Principle 2 Define the Mission and the Enemy: Romantic nationalism for the world would need a mission and there is at least one. There was UN consensus on 17 Sustainable Development Goals for 2030. They include ending poverty, ending hunger, providing education, ensuring health and wellness, combatting climate change. Some other goals, like a borderless world, are attractive but are best avoided at this time. Parts of some nation state populations are threatened by this. Foreign Aid assists development goals. It and a nation state’s taxes indicate a level of social contract. The average foreign aid given is only 1% of nation-state taxes. Despite efforts by some donor states to argue that aid serves their interests, aid is considered a global social contract and citizens in nation states support it.

There needs to be a change in who we think pays. Poverty is already reduced. New financial donor countries like China increase the team working on the Sustainable Development Goals. More support for Development Goals can come if ways can be found to have those who pocketed the benefits from globalization, wealthy individuals and corporations, to contribute to Goals like ending global poverty by 2030. The Global Goals are already relatively well known, but more is needed to get people to push them - they need to go before the world’s classrooms.

Gender equality is problematic for some countries. Traditional rich countries promote this in a spirit of educating countries to be more like them. All countries did agree to all these Goals, but gender equality is relatively recent everywhere so countries deserve to be treated as partners, with patience and understanding, as they work with the others towards all Goals. I add that the importance of an enhanced role for woman for traditional donor countries is their evidence that a variety of other development projects work better when women are an active part of them. But the call for sensitivity and finding ways to build a sense of partnership is well taken.

▬▬▬

● **DIRECTION**:
Transcribe the stretch of the passage on the Sustainable Development Goals from "There needs to" through "the world’s classrooms.", keeping every word and punctuation mark unchanged.

● **DATA BLOCK**:
▬▬▬

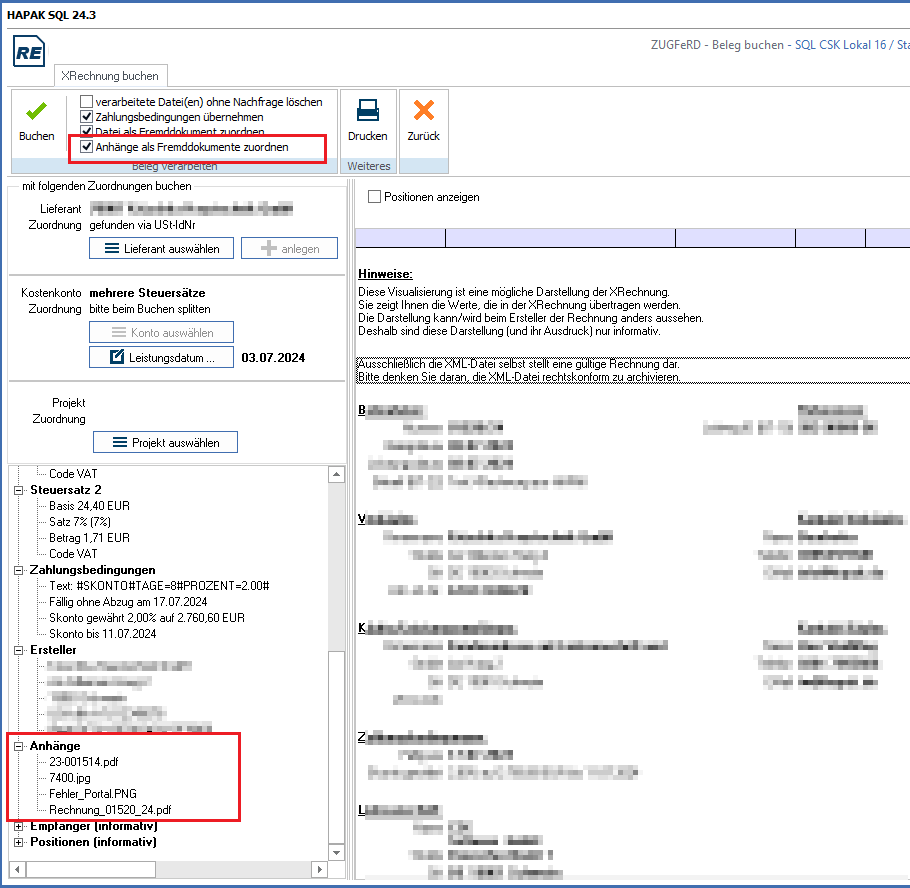Collapse the Zahlungsbedingungen tree node
Viewport: 910px width, 888px height.
coord(19,570)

▬▬▬

● **RESULT**:
There needs to be a change in who we think pays. Poverty is already reduced. New financial donor countries like China increase the team working on the Sustainable Development Goals. More support for Development Goals can come if ways can be found to have those who pocketed the benefits from globalization, wealthy individuals and corporations, to contribute to Goals like ending global poverty by 2030. The Global Goals are already relatively well known, but more is needed to get people to push them - they need to go before the world’s classrooms.